A few years ago, I was engaged in a long term somewhat ill-defined relationship with a Thai woman who insisted I was her “husband”, a role I had not consciously assumed. Still, in the course of this liaison, which grew predictably murky and unpleasant over time and which I will not go into further, we made many pleasant trips to the countryside to see really cool stuff. Khmer temple ruins in the northeast, a magic rock in Laos, fortune tellers, a kitschy Chinese Pagoda in Pattaya. We carried baskets of goodies to monks and had water splashed on our hands; I learned more about amulets than I thought it would ever be possible to know.

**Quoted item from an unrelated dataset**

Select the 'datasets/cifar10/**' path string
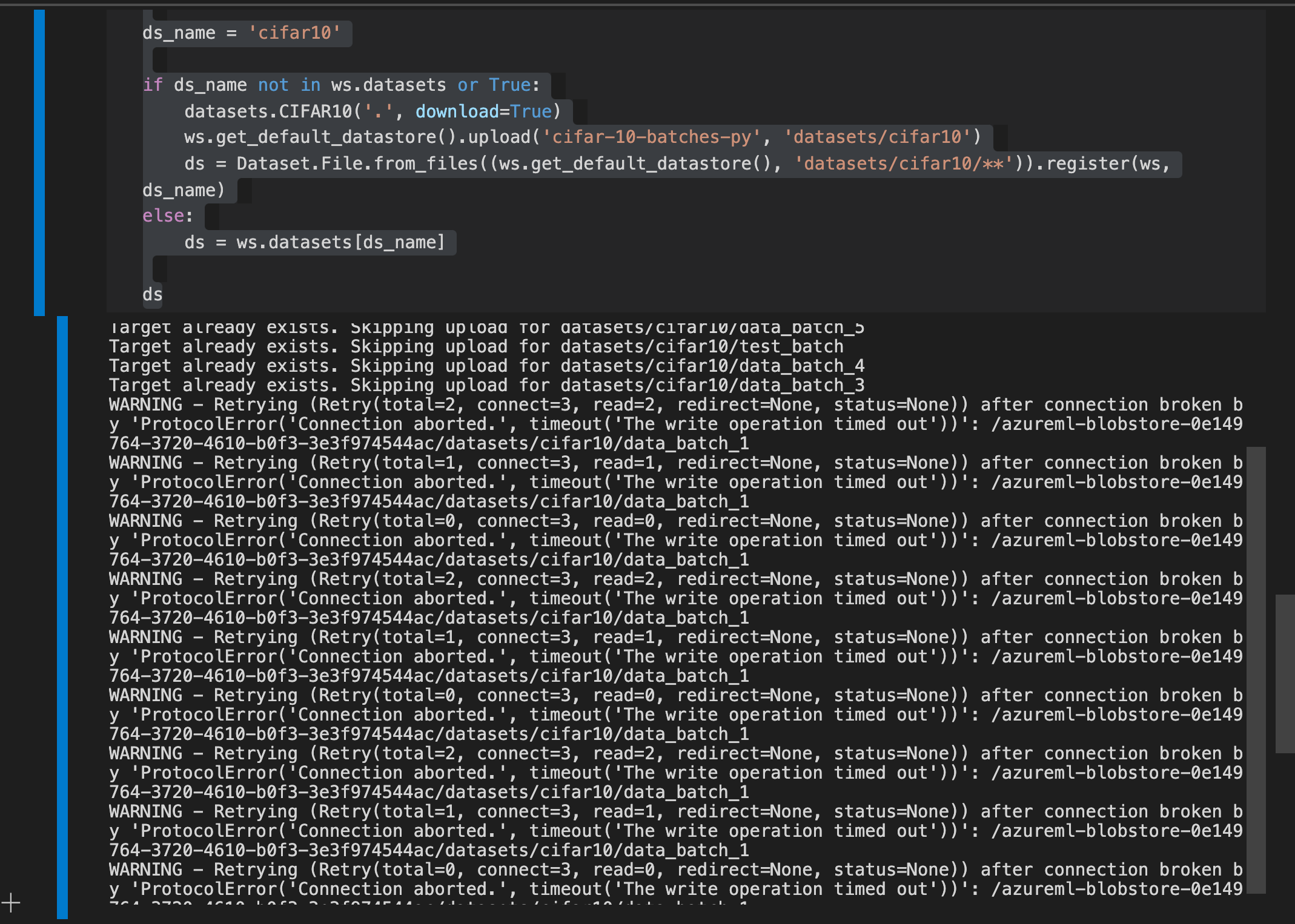 pyautogui.click(x=904, y=162)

But the hands-down coolest place I was ever taken during my sojourn through the wonderland of a Thai relationship was Phra Thi Nang Khuha Kharuhat, a gabled Thai pavilion inside a cave inside a park. Reached by a short boat ride from a beachside cluster of eateries, the cave, Tham Phraya Nakhon, is a heart-pounding (at least for those of us who do not run the MacLehose Trail Race in Hong Kong or other such nonsense) kilometer or so up a steep flight of steps carved into the side of a mountain inside Sam Roi Yot National Park, 63 kms. south of the beach town of Hua Hin along the Gulf of Thailand.
Once at the top, drenched in sweat and wishing I had at least kept up the treadmill routine, I followed my lady friend, who never seemed to perspire, down a narrow path into the cave. It was then I saw the shafts of light. The roof of the cave long ago fell in due to soil erosion and the gaping hole allows sunlight and jungle into the opening. Far below, sitting in the sunlight, is the pavilion, a place of considerable reverence.
Around us, a few small groups of Thais were marveling at the pavilion, which was built in 1890 during the reign of King Chulalongkorn, then dismantled and moved to the cave where it was reconstructed. Since then, other kings, including the current King Bhumibol, have also visited this cave. Around its edges are repositories for the ashes of famous monks, my lady friend told me as she made her way about the cave, pausing to wai and pray at various places where candles were flickering in several alcoves.
“This is a very powerful place, a very good place,” she explained as I rested myself on a rock. I believed her. The odd bird twittered around us and the light filtered through the foliage high above, catching motes of dust on its way to the floor of the cave.
I have been back a few times to the cave, even after the end of my relationship, and I am happy to report that it was not all a fairy tale, which is better than you could say for the now-concluded romance.